=== Data to examine ===

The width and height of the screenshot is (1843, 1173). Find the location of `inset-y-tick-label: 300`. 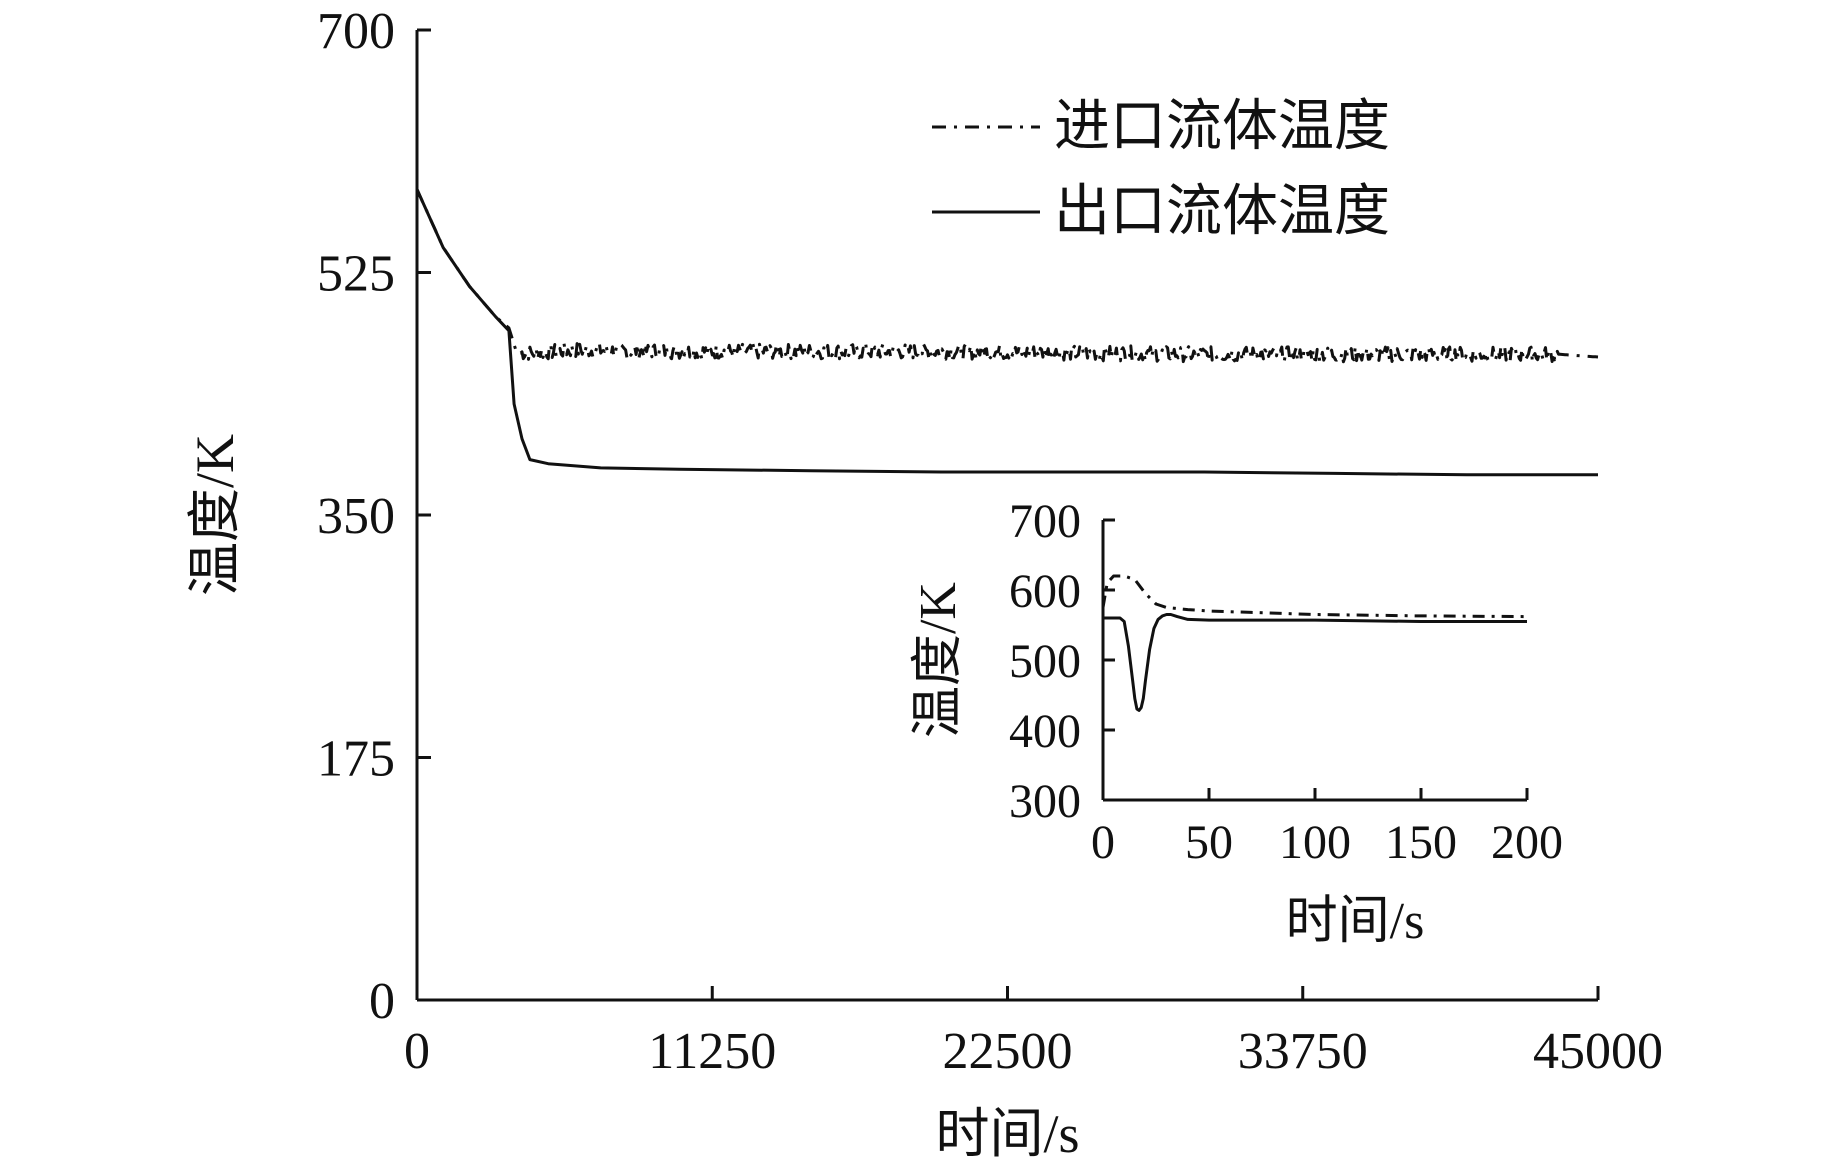

inset-y-tick-label: 300 is located at coordinates (1045, 802).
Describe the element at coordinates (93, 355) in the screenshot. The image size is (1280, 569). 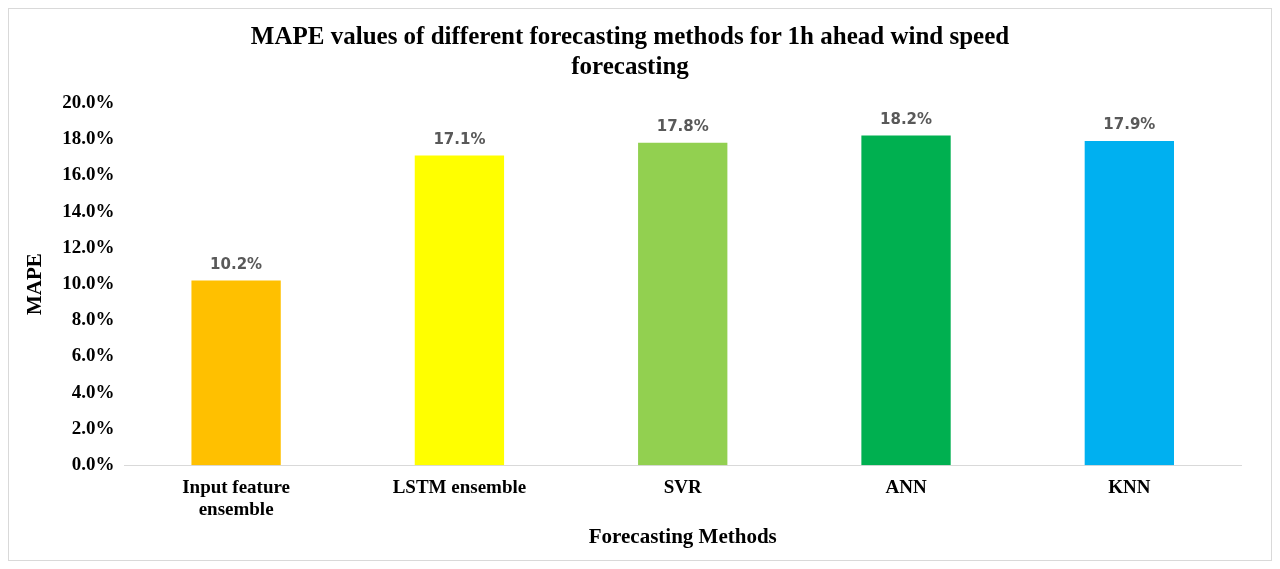
I see `y-tick-label: 6.0%` at that location.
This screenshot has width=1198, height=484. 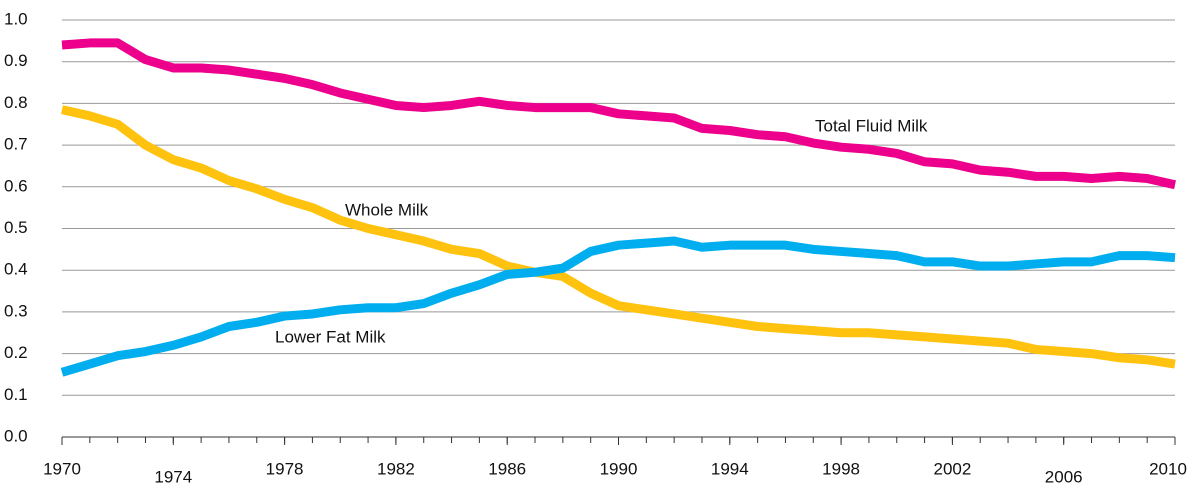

===

- [Work task] Copy out every line of the entries above word for word, leaving out the pictures.

- [Written response]
The width and height of the screenshot is (1843, 1173). Find the location of `inset-y-tick-label: 300`. 

inset-y-tick-label: 300 is located at coordinates (1045, 802).
Describe the element at coordinates (93, 355) in the screenshot. The image size is (1280, 569). 
I see `y-tick-label: 6.0%` at that location.
This screenshot has width=1198, height=484. 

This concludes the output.